_WORK TASK_
Will you quote all of the entries, word for word?

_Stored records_
_ _ _ _ _

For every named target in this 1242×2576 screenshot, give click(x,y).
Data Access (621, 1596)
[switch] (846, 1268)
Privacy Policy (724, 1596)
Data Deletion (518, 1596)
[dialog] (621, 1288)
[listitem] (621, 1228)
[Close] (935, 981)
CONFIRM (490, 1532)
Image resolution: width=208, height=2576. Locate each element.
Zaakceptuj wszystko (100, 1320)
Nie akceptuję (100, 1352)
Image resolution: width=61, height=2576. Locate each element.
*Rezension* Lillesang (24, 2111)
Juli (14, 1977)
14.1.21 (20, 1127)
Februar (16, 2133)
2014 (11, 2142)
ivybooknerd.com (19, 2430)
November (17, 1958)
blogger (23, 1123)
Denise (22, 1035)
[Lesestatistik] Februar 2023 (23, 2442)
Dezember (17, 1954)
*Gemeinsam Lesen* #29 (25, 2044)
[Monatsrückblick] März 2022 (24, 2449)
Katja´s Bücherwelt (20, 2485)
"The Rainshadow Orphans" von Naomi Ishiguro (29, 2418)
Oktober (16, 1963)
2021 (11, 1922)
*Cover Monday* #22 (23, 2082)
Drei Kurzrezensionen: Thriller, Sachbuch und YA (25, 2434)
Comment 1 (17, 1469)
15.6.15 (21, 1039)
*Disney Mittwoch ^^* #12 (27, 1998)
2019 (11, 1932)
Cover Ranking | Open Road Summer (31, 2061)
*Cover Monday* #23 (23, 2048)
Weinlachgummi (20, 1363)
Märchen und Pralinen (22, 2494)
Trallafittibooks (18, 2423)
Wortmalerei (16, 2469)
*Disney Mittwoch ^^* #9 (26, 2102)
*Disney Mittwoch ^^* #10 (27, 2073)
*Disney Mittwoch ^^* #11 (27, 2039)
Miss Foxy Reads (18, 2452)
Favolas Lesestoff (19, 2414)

_ _ _ _ _

_TASK SOLUTION_
For every named target in this 1242×2576 screenshot, give click(x,y).
Data Access (621, 1596)
[switch] (846, 1268)
Privacy Policy (724, 1596)
Data Deletion (518, 1596)
[dialog] (621, 1288)
[listitem] (621, 1228)
[Close] (935, 981)
CONFIRM (490, 1532)
Image resolution: width=208, height=2576. Locate each element.
Zaakceptuj wszystko (100, 1320)
Nie akceptuję (100, 1352)
Image resolution: width=61, height=2576. Locate each element.
*Rezension* Lillesang (24, 2111)
Juli (14, 1977)
14.1.21 (20, 1127)
Februar (16, 2133)
2014 (11, 2142)
ivybooknerd.com (19, 2430)
November (17, 1958)
blogger (23, 1123)
Denise (22, 1035)
[Lesestatistik] Februar 2023 (23, 2442)
Dezember (17, 1954)
*Gemeinsam Lesen* #29 (25, 2044)
[Monatsrückblick] März 2022 (24, 2449)
Katja´s Bücherwelt (20, 2485)
"The Rainshadow Orphans" von Naomi Ishiguro (29, 2418)
Oktober (16, 1963)
2021 (11, 1922)
*Cover Monday* #22 (23, 2082)
Drei Kurzrezensionen: Thriller, Sachbuch und YA (25, 2434)
Comment 1 (17, 1469)
15.6.15 (21, 1039)
*Disney Mittwoch ^^* #12 (27, 1998)
2019 (11, 1932)
Cover Ranking | Open Road Summer (31, 2061)
*Cover Monday* #23 (23, 2048)
Weinlachgummi (20, 1363)
Märchen und Pralinen (22, 2494)
Trallafittibooks (18, 2423)
Wortmalerei (16, 2469)
*Disney Mittwoch ^^* #9 (26, 2102)
*Disney Mittwoch ^^* #10 (27, 2073)
*Disney Mittwoch ^^* #11 (27, 2039)
Miss Foxy Reads (18, 2452)
Favolas Lesestoff (19, 2414)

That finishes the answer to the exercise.